Converting $\frac{2}{7}$ to a binary number in a $32$ bit computer

400 Views Asked by At

I want to convert $\frac{2}{7}$ to a binary number in a $32$ bit computer. That is, $1$ bit is assigned to the sign of the number, $8$ bits are assigned to the exponent, and $23$ bits are assigned to the mantissa.

So $x = \pm q \times 2^{m}$ where $\frac{1}{2} \leq q < 1$ (if $x \neq 0$) and $m = e - 127$ is an integer. Suppose the leading binary digit $1$ is shifted just to the left of the binary point. In this case, the representation would be $q = (1.f)_{2}$ and $1 \leq q < 2$. So in effect, the machine has a $24$-bit mantissa.

The binary representation of $\frac{2}{7}$ is $\left ( 0.010 \overline{010} \right )_{2}$. In normalized notation, this is $ \left ( 0.10\overline{010} \right )_{2} \times 2^{-1}$.

I want to write out fully what this number would like in the $32$ bit computer. So, I should write out $24$ bits for the mantissa.

$$x = \left ( 0.\underbrace{10010010010010010010010}_{23 \text{ bits}}\underbrace{\_}_{24\text{'th bit}} \right )_{2} \times 2^{-1}$$

For the $24th$ bit, do I put a $0$? There is not enough room for the entire $3$-period of $\overline{010}$ so what do I do?

2

There are 2 best solutions below

4
On BEST ANSWER

There's no particular reason why your three-period has to be written $010.$ You have multiple choices, depending on where you choose to start looking for a repeating block. In particular, $$ 0.010\overline{010}_2 = 0.01\overline{001}_2 = 0.0\overline{100}_2. $$

And of course even if you did end up with three available bits at the end of the computer word, allowing you to write one copy of your three-period there, you would still have only an approximation, because all the other three-periods (there are infinitely many) don't fit in that space.

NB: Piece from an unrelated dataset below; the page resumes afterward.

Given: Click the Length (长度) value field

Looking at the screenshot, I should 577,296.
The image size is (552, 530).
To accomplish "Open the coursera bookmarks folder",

So you have to find out how the computer is set up to do rounding of floating-point numbers in this case. Using the default rule for IEEE-754 binary (round to nearest, ties to even--see the other answer), you can start to figure out which way to round (up to $1$ or down to $0$) by looking at the value of the binary digits that don't fit in the IEEE format. The least significant bit in the single-precision representation of $\frac27$ has place value $2^{-25},$ and the bits to the right of it have value $$ 0.10\overline{010} \times 2^{-25}. $$ Since this is greater than $\frac12 \times 2^{-25},$ you round up. (If it were less, you would round down, and if it were exactly equal you would look at the digit with place value $2^{-25}$ to figure out which way the "round to even" rule goes.)

By the way, notice that the IEEE-754 single-precision representation of $\frac27,$ as demonstrated in the other answer, has exponent bits $01111101,$ implying that $$m = e - 127 = 01111101_2 - 127 = -2,$$ not $-1$ as you seem to be assuming when you write, "$x = \pm q \times 2^{m}$ where $\frac{1}{2} \leq q < 1$ (if $x \neq 0$) and $m = e - 127$ is an integer."

3
On

C program:

#include <stdio.h>
int main(int a){
	float f = 2.0/7;
	unsigned int i = *(unsigned int*)&f;
	for(a=31;a>=0;a--){
		printf("%d",(i>>a)&1);
	}
}

Try it online!

This gives 00111110100100100100100100100101:

$$\underbrace{\color{blue}{0}}_{+}\underbrace{\color{green}{01111101}}_{2^{125-127}}\underbrace{\color{red}{00100100100100100100101}}_{\times\color{grey}{1.}00100100100100100100101}$$

So, the mantissa is 1.00100100100100100100101 (first 1 implicit).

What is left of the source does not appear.